Contingent Fees—Necessary or Excessive?
The topic of contingent fees most notably resurfaced this year when President George W. Bush signed an executive order in May barring the federal government from using lawyers on a contingent fee basis. Among the questions often raised about the practice: Are contingent fee contracts excessive? Are they necessary? Who do they benefit? “Contingent Fees: Access to the Court or Threat to Capitalism” CLE program featured Thursday at the American Bar Association Annual Meeting tackled this rather controversial topic.
Sponsored by the Coalition of Justice and the Tort, Trial and Insurance Practice Section, this program presented a summary of a three-volume report published by the TIPS Task Force on Contingency Fees, as well as two different sides of the issue as seen by prosecutor George Fleming who represented victims in the Fen Phen litigation and lawyer Daniel Mulholand who headed silicosis litigation in Mississippi.
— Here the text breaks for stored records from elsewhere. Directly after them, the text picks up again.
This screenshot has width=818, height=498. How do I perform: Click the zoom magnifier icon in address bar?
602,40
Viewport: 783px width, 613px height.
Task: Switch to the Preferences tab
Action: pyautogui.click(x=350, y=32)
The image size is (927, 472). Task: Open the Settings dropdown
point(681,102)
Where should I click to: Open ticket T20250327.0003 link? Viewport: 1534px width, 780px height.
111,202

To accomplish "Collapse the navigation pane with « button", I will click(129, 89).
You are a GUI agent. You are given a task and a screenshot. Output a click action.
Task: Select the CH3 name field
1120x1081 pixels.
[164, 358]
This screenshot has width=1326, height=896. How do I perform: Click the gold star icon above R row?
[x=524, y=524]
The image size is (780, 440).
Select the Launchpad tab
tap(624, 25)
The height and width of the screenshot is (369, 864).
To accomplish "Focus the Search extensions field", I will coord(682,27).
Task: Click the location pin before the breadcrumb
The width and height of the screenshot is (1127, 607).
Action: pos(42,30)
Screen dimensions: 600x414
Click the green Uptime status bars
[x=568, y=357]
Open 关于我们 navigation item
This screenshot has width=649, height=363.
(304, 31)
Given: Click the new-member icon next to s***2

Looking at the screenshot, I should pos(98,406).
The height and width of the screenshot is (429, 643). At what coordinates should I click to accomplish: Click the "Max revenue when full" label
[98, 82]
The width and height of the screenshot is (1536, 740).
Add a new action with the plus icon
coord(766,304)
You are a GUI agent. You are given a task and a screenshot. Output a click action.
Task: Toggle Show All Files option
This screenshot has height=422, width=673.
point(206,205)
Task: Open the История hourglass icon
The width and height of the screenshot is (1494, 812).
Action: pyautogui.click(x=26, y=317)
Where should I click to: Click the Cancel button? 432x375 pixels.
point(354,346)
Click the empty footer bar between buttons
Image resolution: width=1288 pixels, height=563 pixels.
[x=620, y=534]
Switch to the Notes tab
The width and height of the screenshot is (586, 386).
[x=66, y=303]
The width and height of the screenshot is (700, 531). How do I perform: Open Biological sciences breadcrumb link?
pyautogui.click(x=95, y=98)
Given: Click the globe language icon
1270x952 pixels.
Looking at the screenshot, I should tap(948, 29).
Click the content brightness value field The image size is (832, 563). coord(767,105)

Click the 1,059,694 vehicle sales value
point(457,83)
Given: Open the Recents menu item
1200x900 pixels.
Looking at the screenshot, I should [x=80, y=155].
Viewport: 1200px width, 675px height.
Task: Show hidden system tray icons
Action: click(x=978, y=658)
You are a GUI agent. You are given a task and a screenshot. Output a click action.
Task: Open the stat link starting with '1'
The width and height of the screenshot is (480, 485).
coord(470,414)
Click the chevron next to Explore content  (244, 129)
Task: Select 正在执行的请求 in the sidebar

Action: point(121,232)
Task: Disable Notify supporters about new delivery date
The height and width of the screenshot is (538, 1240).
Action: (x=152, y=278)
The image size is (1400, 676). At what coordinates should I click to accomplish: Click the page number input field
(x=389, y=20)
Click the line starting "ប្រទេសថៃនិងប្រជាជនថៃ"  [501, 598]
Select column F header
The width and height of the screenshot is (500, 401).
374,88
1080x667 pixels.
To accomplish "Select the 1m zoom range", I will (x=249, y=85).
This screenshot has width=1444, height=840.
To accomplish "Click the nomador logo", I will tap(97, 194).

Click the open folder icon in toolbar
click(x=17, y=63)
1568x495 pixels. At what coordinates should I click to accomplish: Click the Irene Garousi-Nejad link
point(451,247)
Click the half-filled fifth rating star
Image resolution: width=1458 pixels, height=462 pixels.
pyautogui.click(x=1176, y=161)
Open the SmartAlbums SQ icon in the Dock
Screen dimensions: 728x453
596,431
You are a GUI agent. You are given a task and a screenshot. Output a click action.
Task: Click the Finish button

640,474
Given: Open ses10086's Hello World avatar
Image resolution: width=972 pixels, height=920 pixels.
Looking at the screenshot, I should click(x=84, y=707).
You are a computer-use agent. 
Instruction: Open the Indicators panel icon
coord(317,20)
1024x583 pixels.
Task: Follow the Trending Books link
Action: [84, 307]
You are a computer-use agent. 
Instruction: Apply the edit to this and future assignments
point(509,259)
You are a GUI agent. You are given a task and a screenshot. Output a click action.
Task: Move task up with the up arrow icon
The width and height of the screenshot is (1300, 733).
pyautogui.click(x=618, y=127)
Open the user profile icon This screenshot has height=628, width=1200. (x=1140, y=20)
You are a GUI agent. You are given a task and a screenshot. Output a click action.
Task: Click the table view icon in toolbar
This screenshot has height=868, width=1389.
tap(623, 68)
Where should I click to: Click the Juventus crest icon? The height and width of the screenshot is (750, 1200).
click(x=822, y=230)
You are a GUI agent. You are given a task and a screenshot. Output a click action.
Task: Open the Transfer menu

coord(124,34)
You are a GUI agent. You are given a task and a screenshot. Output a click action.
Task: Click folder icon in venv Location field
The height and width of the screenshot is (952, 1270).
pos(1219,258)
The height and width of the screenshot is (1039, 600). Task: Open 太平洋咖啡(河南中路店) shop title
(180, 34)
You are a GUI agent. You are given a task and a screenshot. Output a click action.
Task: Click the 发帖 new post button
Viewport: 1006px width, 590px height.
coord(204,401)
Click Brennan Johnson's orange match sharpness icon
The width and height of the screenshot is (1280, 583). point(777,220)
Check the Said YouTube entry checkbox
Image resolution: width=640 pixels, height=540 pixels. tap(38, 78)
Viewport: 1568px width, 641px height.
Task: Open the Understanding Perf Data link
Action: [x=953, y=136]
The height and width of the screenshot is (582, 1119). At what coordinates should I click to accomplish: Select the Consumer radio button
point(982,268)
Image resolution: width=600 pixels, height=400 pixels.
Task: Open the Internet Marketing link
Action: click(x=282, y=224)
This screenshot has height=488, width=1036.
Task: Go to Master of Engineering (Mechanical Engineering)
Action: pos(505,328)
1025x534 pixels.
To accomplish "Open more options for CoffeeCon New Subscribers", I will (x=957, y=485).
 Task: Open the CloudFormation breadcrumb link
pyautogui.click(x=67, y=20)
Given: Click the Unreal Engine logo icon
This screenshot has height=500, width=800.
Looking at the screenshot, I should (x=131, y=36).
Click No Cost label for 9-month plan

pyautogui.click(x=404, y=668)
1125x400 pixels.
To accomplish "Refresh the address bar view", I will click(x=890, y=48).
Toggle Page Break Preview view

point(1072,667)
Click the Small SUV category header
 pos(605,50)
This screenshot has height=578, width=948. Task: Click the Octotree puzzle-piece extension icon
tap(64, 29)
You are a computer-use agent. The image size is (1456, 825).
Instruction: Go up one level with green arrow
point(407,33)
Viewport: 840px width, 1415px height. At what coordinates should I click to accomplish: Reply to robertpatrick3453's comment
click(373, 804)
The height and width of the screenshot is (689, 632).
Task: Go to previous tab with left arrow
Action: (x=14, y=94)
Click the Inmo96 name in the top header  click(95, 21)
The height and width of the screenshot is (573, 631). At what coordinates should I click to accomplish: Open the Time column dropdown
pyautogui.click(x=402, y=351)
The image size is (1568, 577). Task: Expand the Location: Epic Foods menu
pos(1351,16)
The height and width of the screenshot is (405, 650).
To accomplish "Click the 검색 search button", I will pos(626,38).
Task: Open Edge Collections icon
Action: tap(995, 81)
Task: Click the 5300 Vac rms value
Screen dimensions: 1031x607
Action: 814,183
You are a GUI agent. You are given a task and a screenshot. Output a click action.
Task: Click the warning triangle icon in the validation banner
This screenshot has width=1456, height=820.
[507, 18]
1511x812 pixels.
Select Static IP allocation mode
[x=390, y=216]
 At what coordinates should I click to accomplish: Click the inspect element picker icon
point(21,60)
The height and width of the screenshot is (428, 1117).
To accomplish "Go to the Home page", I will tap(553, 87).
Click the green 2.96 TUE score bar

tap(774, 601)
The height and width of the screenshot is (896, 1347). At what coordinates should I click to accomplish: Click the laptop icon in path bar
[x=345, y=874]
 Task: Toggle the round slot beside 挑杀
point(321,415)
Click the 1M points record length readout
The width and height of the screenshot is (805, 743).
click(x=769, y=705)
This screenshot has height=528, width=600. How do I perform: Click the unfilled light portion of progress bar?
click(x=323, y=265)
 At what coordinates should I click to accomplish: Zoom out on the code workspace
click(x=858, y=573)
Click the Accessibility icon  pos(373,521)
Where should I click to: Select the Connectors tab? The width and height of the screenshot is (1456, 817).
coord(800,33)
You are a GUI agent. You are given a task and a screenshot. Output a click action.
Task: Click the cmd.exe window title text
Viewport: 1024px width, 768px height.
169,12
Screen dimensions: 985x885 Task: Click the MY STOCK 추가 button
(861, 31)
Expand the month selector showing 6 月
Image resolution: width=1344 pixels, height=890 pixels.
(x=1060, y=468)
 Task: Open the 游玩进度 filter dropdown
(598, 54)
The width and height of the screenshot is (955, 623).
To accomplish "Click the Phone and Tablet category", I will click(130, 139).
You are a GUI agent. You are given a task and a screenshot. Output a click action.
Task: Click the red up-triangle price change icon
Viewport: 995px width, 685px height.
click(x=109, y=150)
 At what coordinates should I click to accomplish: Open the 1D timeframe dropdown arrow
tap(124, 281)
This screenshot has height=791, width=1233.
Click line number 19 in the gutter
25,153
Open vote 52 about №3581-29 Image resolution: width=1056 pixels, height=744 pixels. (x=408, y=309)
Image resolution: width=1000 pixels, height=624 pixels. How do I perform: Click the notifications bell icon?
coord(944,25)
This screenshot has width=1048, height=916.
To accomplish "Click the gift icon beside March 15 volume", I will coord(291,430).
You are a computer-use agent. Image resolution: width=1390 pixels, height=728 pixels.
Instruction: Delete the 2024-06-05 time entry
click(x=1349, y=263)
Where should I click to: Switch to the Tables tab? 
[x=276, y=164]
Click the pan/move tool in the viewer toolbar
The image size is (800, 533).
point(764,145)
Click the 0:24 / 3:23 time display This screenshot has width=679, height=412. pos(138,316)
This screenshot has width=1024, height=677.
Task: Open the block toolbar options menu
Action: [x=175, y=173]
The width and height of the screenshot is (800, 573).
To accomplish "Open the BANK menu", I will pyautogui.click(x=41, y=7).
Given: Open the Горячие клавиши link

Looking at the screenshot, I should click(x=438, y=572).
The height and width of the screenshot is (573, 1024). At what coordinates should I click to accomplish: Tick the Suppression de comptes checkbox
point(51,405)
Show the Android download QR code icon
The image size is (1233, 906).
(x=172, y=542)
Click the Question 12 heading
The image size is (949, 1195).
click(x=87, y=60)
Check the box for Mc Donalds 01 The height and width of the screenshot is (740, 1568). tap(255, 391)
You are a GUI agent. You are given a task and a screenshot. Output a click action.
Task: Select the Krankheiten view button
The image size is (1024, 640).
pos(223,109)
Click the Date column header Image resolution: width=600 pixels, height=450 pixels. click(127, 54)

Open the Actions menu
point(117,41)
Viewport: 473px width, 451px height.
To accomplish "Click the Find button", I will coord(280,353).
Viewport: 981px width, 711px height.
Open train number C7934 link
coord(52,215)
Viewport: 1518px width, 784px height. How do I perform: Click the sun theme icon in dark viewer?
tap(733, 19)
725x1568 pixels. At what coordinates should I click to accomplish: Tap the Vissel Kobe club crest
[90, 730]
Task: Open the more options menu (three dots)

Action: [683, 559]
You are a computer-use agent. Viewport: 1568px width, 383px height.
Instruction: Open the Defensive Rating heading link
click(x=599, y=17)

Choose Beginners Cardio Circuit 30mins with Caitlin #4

Patrick Longan, William Augustus Bootle Chair in Ethics at Mercer University School of Law, touched on a few points made by the report. The first being that the task force traveled nationwide before coming to three central conclusions related to contingency fees in medical malpractice, class actions and mass torts. In medical malpractice, the task force determined that there was no evidence of a litigation explosion and that there was no significant relationship between medical malpractice litigation and premiums. With class action suits, the group found that the common fund wasn’t excessive and looked at ways to determine how to calculate the fees for non-monetary claims at closing. Due to the large personal investment of time and money, it was determined that contingency fees in regard to mass torts are essential for lawyers to work.